The sweeping Affordable Care Act changed the way health insurers must do business and, whether or not the act survives as it is now, Gracey said, it pushed insurers to take a fresh look at their operations.

"It's been one of the great opportunities," he said. "Whether we like or dislike the act, we all support the idea of health care reform."

Gracey has overseen BlueCross' government and commercial business since joining the insurer in 2009. Before moving to Chattanooga, he served as chief operating officer of Nashville-based LifePoint Hospitals and served for four years as a BlueCross board member.

While at LifePoint, Gracey helped grow the system from 23 to 51 hospitals in 17 states.

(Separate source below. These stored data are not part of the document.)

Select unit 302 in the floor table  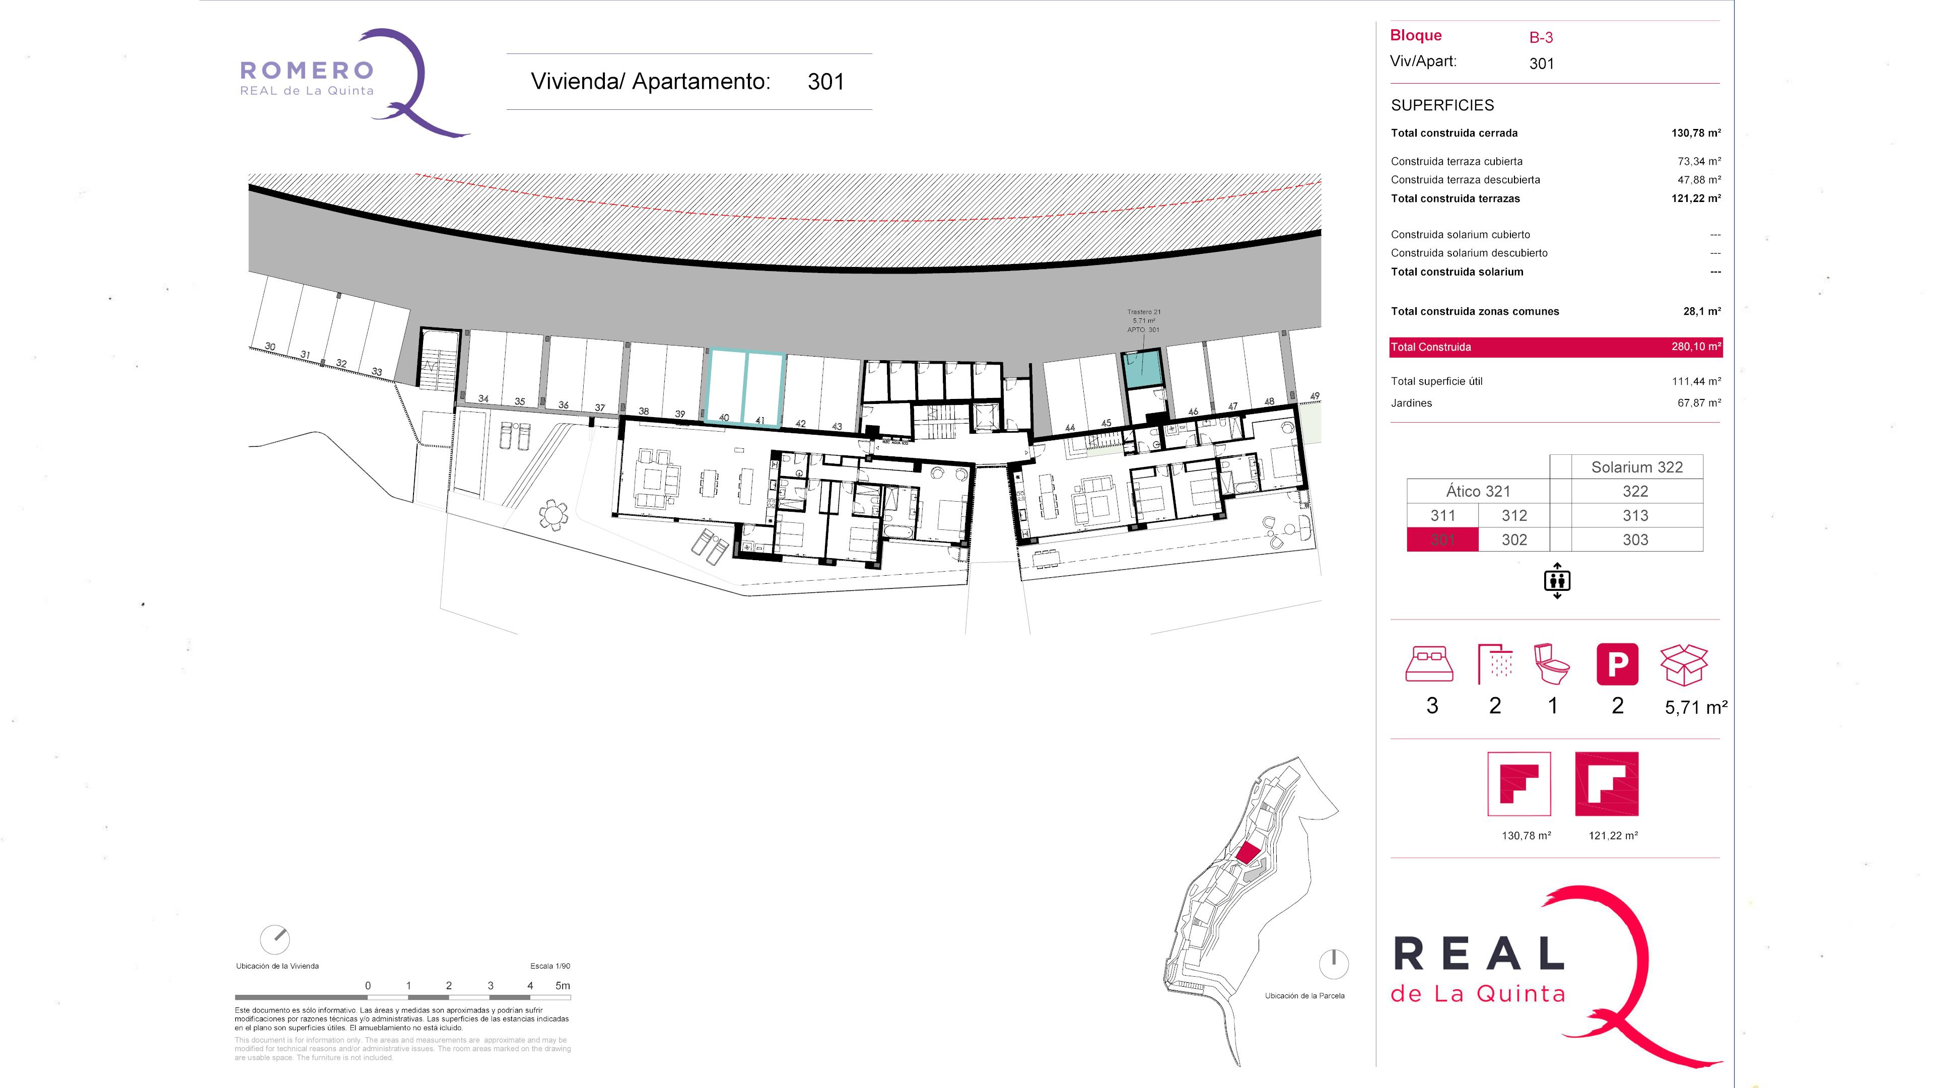pos(1514,539)
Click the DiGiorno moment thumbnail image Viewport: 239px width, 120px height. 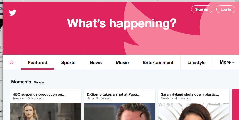120,111
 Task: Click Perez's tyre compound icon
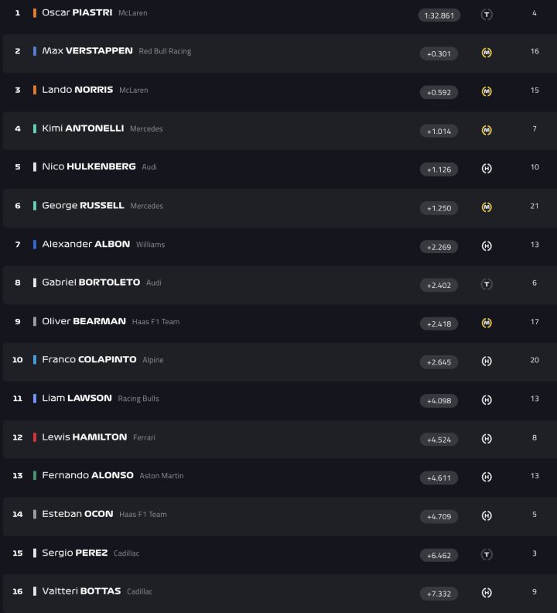487,554
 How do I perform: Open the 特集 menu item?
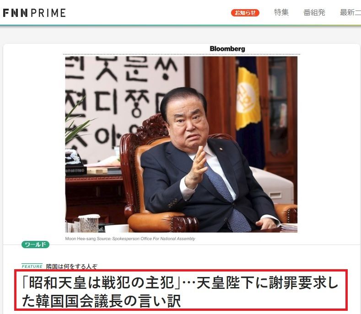281,12
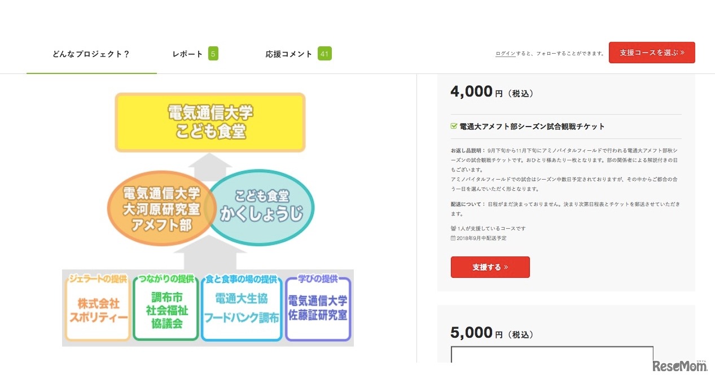This screenshot has height=379, width=715.
Task: Open the 応援コメント tab
Action: pos(288,54)
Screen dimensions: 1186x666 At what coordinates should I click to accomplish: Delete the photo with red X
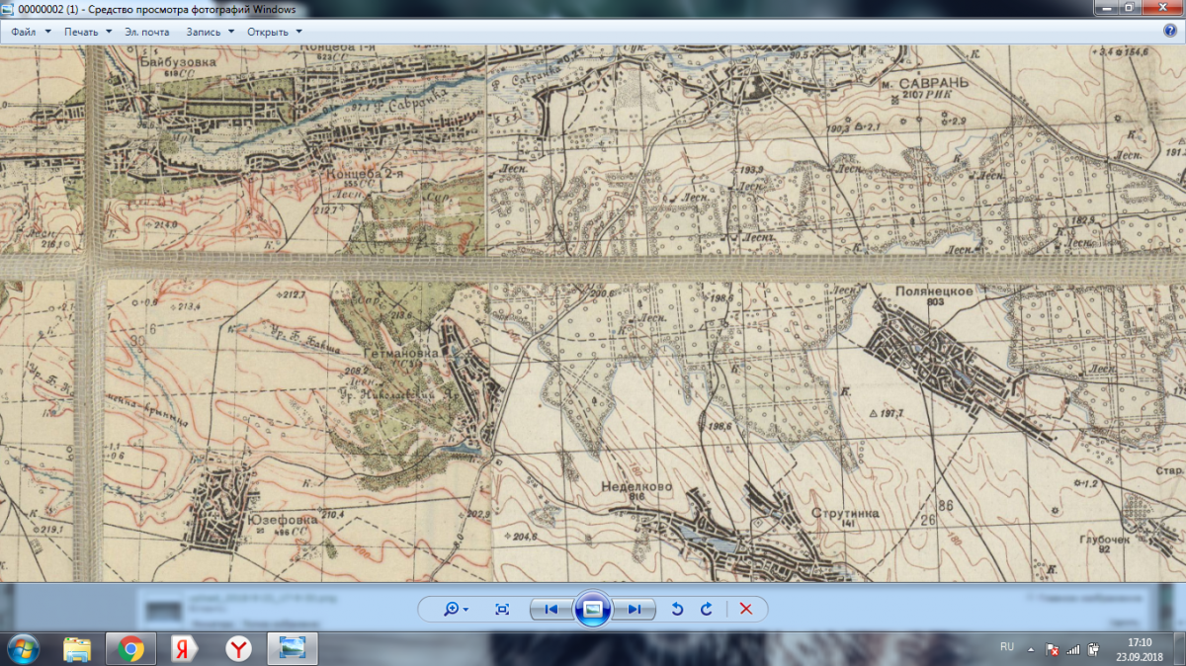(x=746, y=610)
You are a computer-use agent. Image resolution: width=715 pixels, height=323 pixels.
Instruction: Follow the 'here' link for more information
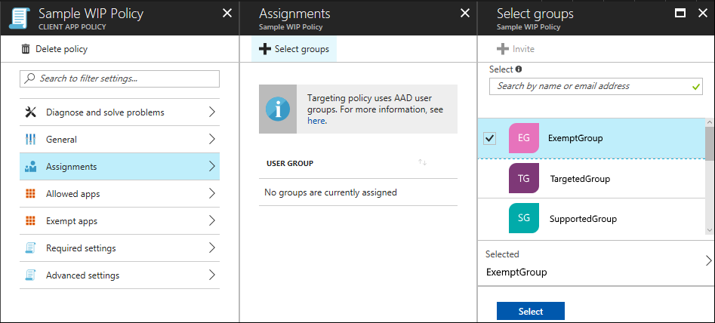tap(316, 121)
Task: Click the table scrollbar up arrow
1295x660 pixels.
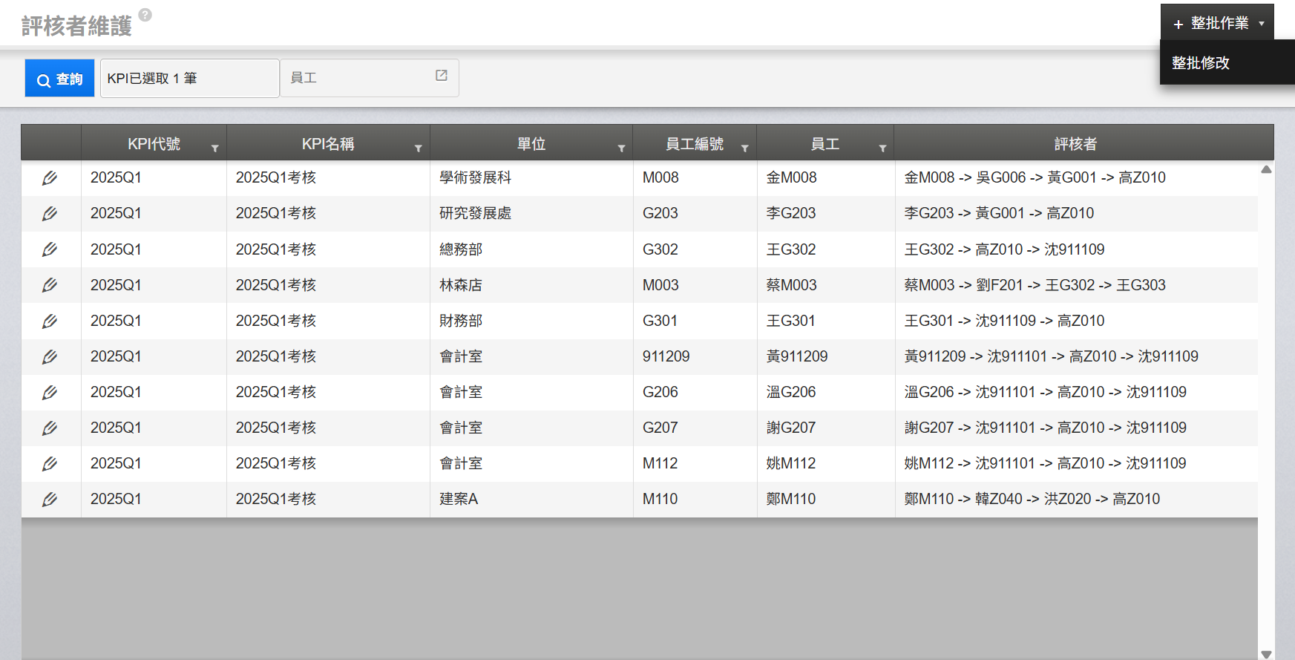Action: 1266,170
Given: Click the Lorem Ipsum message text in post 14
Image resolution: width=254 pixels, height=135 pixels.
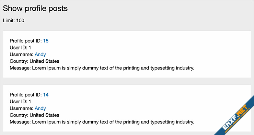Looking at the screenshot, I should coord(113,122).
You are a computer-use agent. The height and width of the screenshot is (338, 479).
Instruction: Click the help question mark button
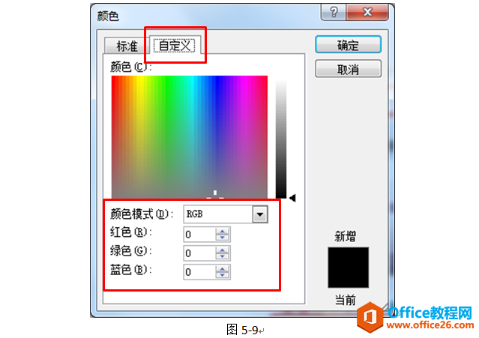click(334, 12)
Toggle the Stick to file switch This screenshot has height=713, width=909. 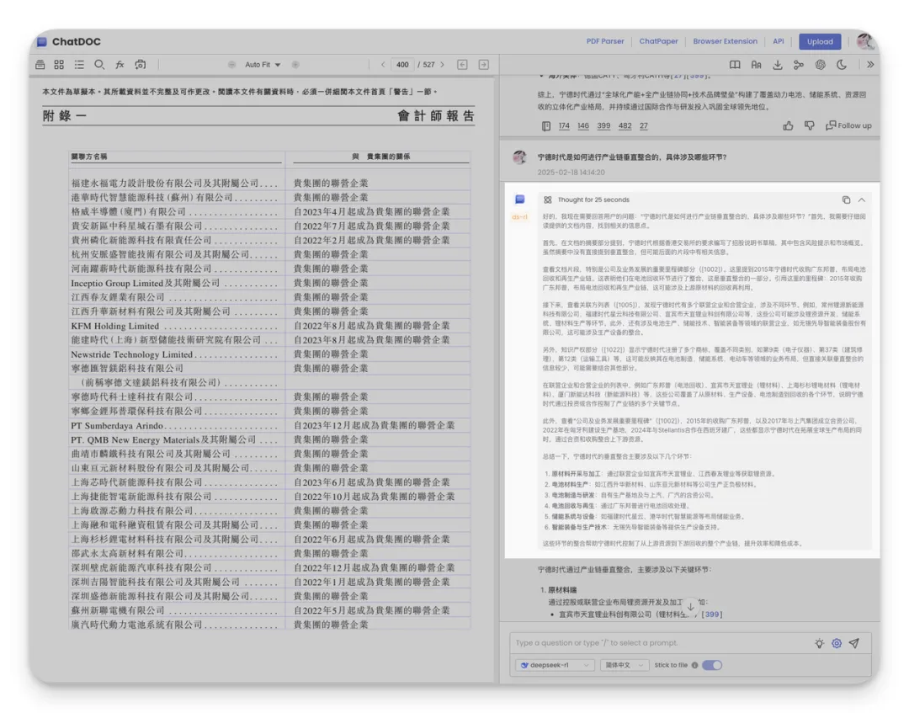click(712, 665)
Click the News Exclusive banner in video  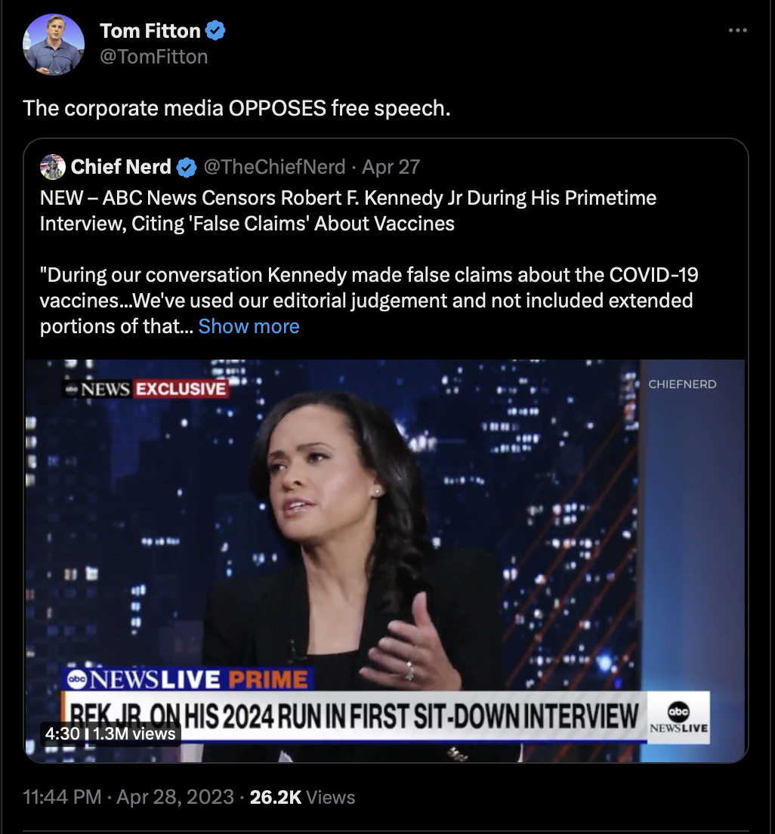(x=147, y=389)
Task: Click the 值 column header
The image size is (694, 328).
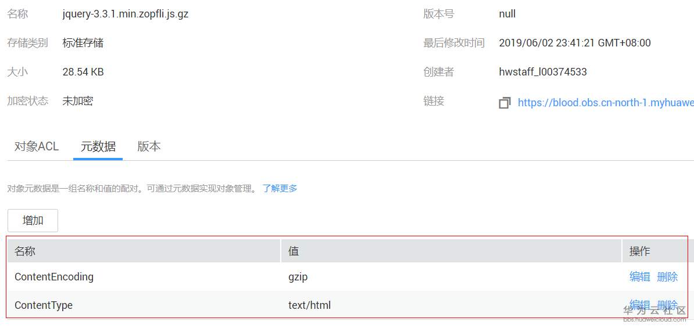Action: click(x=294, y=251)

Before helping lead LifePoint's 21,000 employees, Gracey held leadership positions at a variety of nonprofit, investor-owned and privately owned operations, including Nashville-based Hospital Corporation of America.

After taking charge of BlueCross' 5,300 employees, Gracey said he plans to focus on individual consumer products. In the coming years, the Affordable Care Act will shift health insurance from a government- and employer-selected model toward more of an individual-consumer-selected model, he said. BlueCross plans to make its products more customizable, personalizing plans for individual consumers.

To illustrate the point, Gregg uses her iPad.

"They make iPads, but I can decide what applications I want on there and download them very simply," Gregg said. "They are going to want that same level of customization, that same level of support."

That familiar strategy is revolutionary to the health care industry.

"It means, quite frankly, a wholesale paradigm change," Gracey said. "They [consumers] will be seeing health care options side by side, so at the same time we need to improve our offerings, we also need to improve our administrative price structure."

LEADERSHIP CHANGE

Gregg, 57, knows plenty about how the health insurance system works. Before coming to BlueCross, she collected more than 25 years of experience as a nurse, working in hospital administration, long-term care and health care benefits and financing.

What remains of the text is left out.